Length of probs is 6116
P('thee') is 0.0045


## **Text Manipulations**

### **Delete Letter:**

In [97]:
delete_word_l = TextManipulations.delete_letter(word="cans", 
                                                verbose=True)

input word cans, 
split_l = [('', 'cans'), ('c', 'ans'), ('ca', 'ns'), ('can', 's')], 
delete_l = ['ans', 'cns', 'cas', 'can']


In [98]:
print(f"Number of outputs of delete_letter('at') is {len(TextManipulations.delete_letter('at'))}")

Number of outputs of delete_letter('at') is 2


### **Switch Letter:**

In [99]:
switch_word_l = TextManipulations.switch_letter(word="eta",
                                                verbose=True)

Input word = eta 
split_l = [('', 'eta'), ('e', 'ta'), ('et', 'a')] 
switch_l = ['tea', 'eat']


In [100]:
print(f"Number of outputs of switch_letter('at') is {len(TextManipulations.switch_letter('at'))}")

Number of outputs of switch_letter('at') is 1


### **Replace Letter:**

In [101]:
Text_Manipulation = TextManipulations()

In [102]:
replace_l = Text_Manipulation.replace_letter(word='can',
                              verbose=True)

Input word = can 
split_l = [('', 'can'), ('c', 'an'), ('ca', 'n')] 
replace_l ['aan', 'ban', 'caa', 'cab', 'cac', 'cad', 'cae', 'caf', 'cag', 'cah', 'cai', 'caj', 'cak', 'cal', 'cam', 'cao', 'cap', 'caq', 'car', 'cas', 'cat', 'cau', 'cav', 'caw', 'cax', 'cay', 'caz', 'cbn', 'ccn', 'cdn', 'cen', 'cfn', 'cgn', 'chn', 'cin', 'cjn', 'ckn', 'cln', 'cmn', 'cnn', 'con', 'cpn', 'cqn', 'crn', 'csn', 'ctn', 'cun', 'cvn', 'cwn', 'cxn', 'cyn', 'czn', 'dan', 'ean', 'fan', 'gan', 'han', 'ian', 'jan', 'kan', 'lan', 'man', 'nan', 'oan', 'pan', 'qan', 'ran', 'san', 'tan', 'uan', 'van', 'wan', 'xan', 'yan', 'zan']


In [103]:
print(f"Number of outputs of replace_letter('at') is {len(Text_Manipulation.replace_letter('at'))}")

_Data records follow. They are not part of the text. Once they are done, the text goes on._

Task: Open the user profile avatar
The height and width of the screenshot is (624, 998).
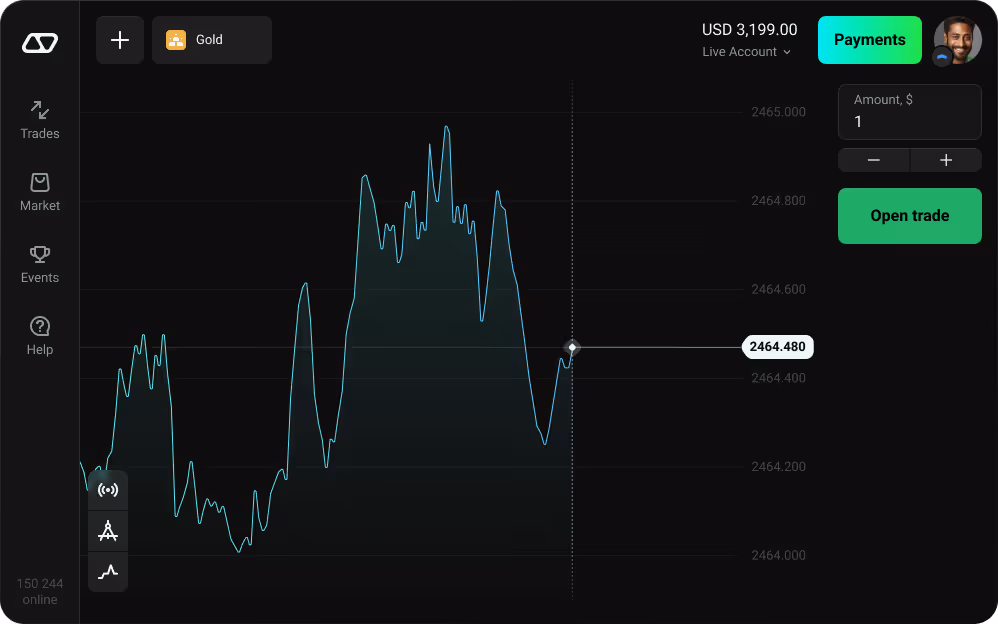Action: (957, 41)
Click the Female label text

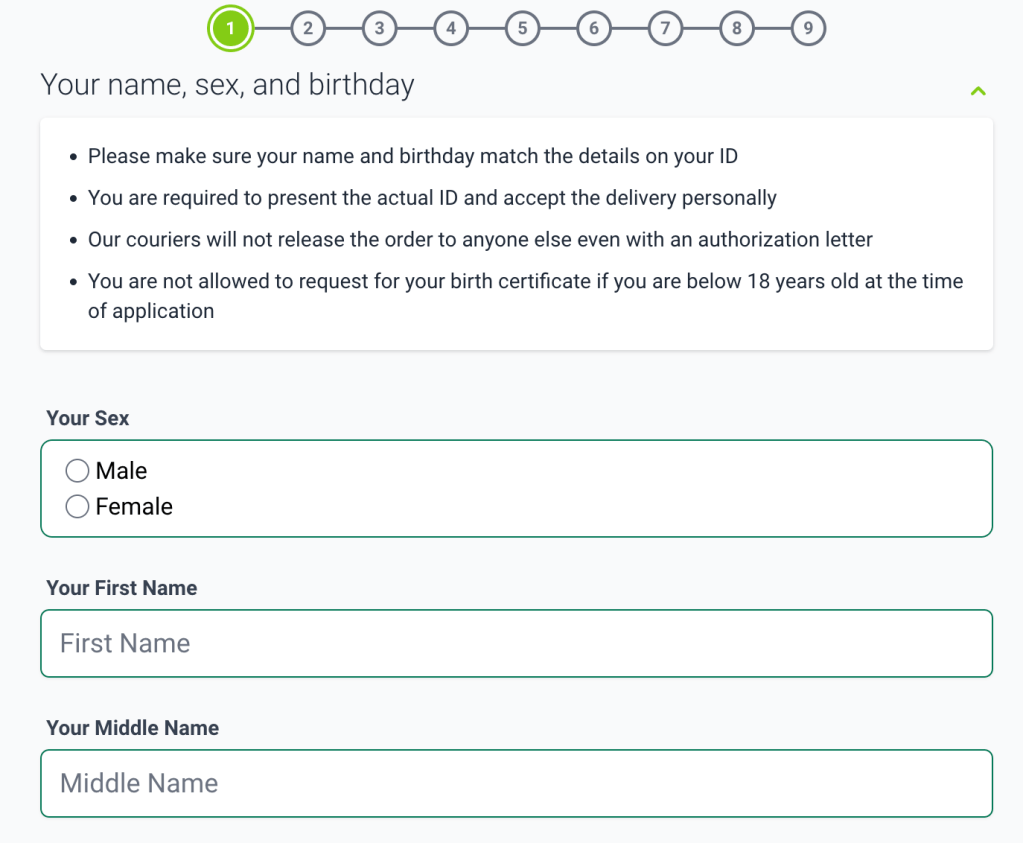coord(134,507)
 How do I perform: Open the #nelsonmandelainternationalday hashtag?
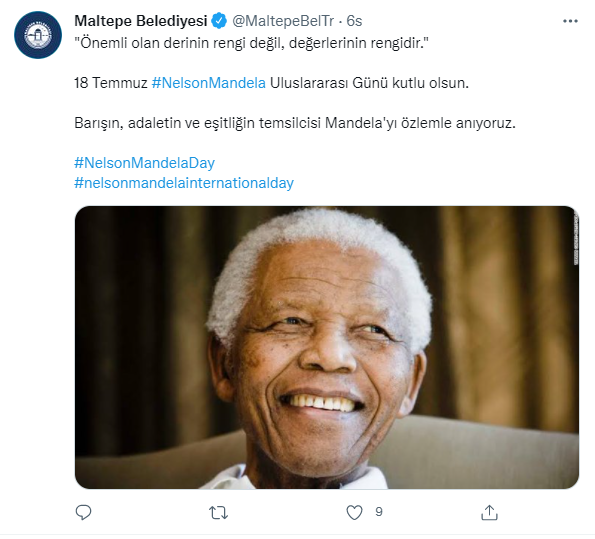pyautogui.click(x=184, y=183)
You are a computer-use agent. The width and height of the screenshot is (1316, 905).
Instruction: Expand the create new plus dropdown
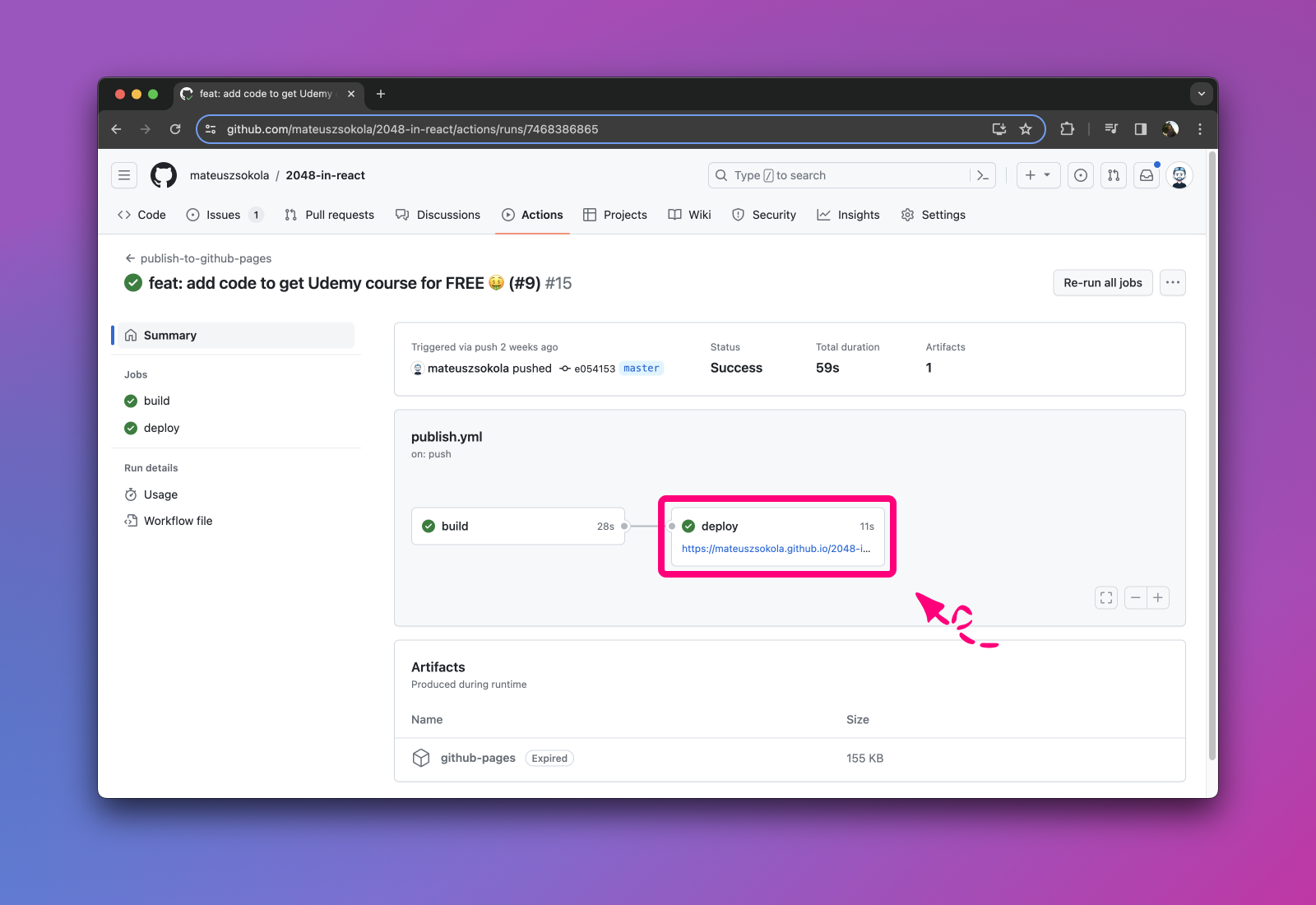(1038, 175)
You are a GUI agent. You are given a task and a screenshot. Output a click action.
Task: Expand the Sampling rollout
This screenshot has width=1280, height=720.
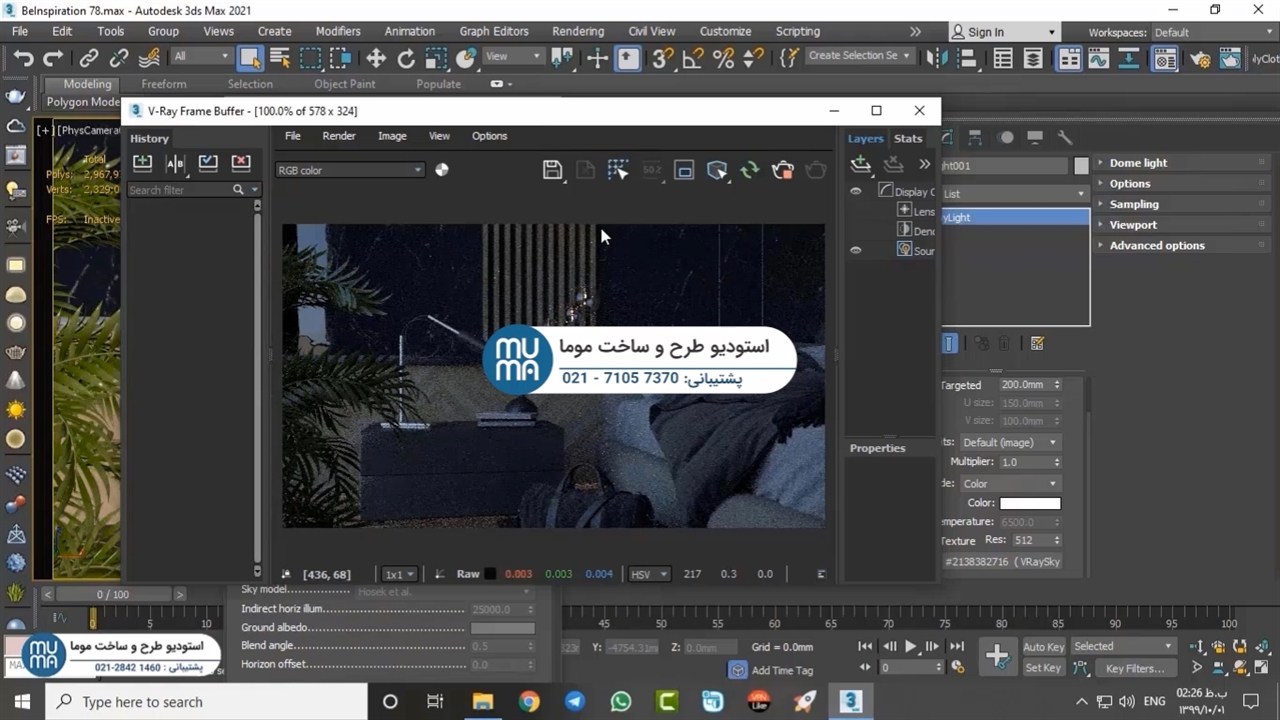(x=1133, y=204)
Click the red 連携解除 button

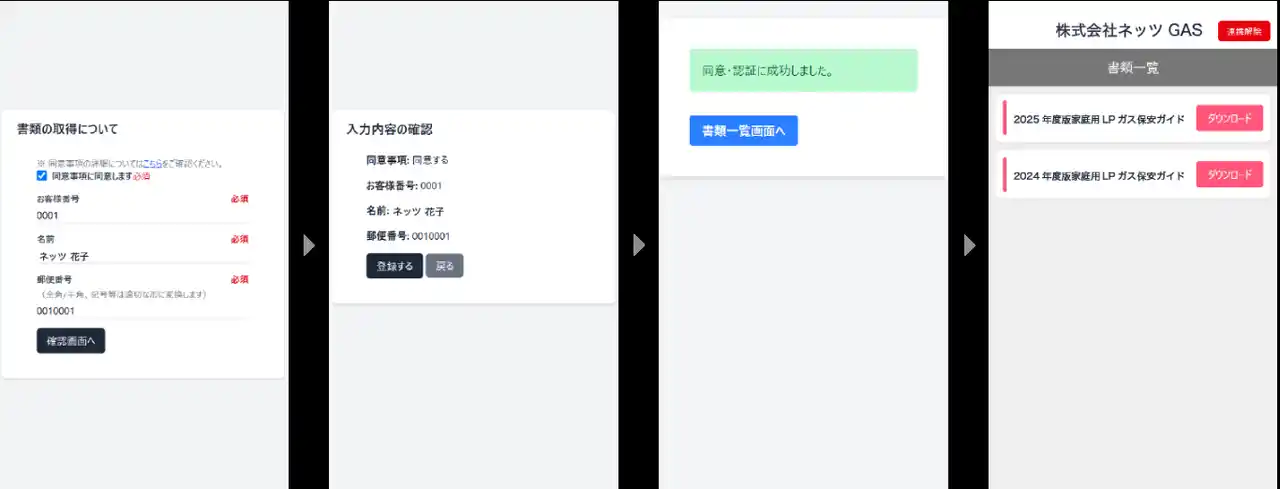pyautogui.click(x=1243, y=31)
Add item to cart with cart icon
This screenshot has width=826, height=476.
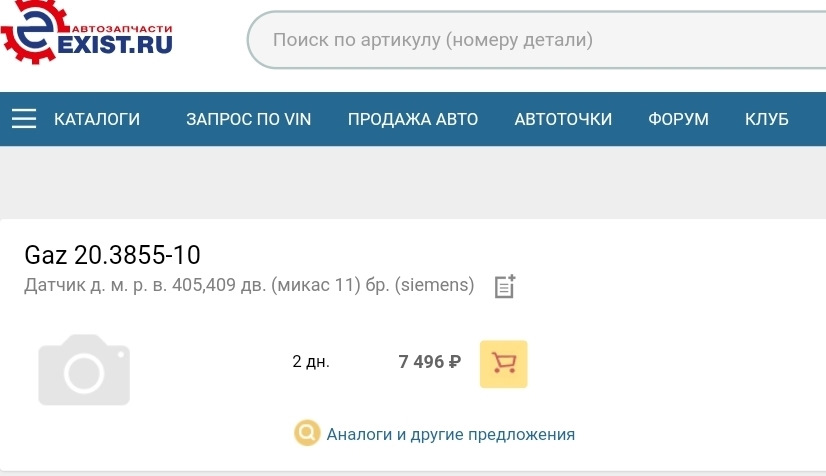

Number of outputs of replace_letter('at') is 50


### **Insert Letter:**

In [104]:
replace_l = Text_Manipulation.insert_letter(word='can',
                              verbose=True)

Input word can 
split_l = [('', 'can'), ('c', 'an'), ('ca', 'n'), ('can', '')] 
insert_l = ['acan', 'caan', 'caan', 'cana', 'bcan', 'cban', 'cabn', 'canb', 'ccan', 'ccan', 'cacn', 'canc', 'dcan', 'cdan', 'cadn', 'cand', 'ecan', 'cean', 'caen', 'cane', 'fcan', 'cfan', 'cafn', 'canf', 'gcan', 'cgan', 'cagn', 'cang', 'hcan', 'chan', 'cahn', 'canh', 'ican', 'cian', 'cain', 'cani', 'jcan', 'cjan', 'cajn', 'canj', 'kcan', 'ckan', 'cakn', 'cank', 'lcan', 'clan', 'caln', 'canl', 'mcan', 'cman', 'camn', 'canm', 'ncan', 'cnan', 'cann', 'cann', 'ocan', 'coan', 'caon', 'cano', 'pcan', 'cpan', 'capn', 'canp', 'qcan', 'cqan', 'caqn', 'canq', 'rcan', 'cran', 'carn', 'canr', 'scan', 'csan', 'casn', 'cans', 'tcan', 'ctan', 'catn', 'cant', 'ucan', 'cuan', 'caun', 'canu', 'vcan', 'cvan', 'cavn', 'canv', 'wcan', 'cwan', 'cawn', 'canw', 'xcan', 'cxan', 'caxn', 'canx', 'ycan', 'cyan', 'cayn', 'cany', 'zcan', 'czan', 'cazn', 'canz']


In [105]:
print(f"Number of outputs of replace_letter('at') is {len(Text_Manipulation.insert_letter('at'))}")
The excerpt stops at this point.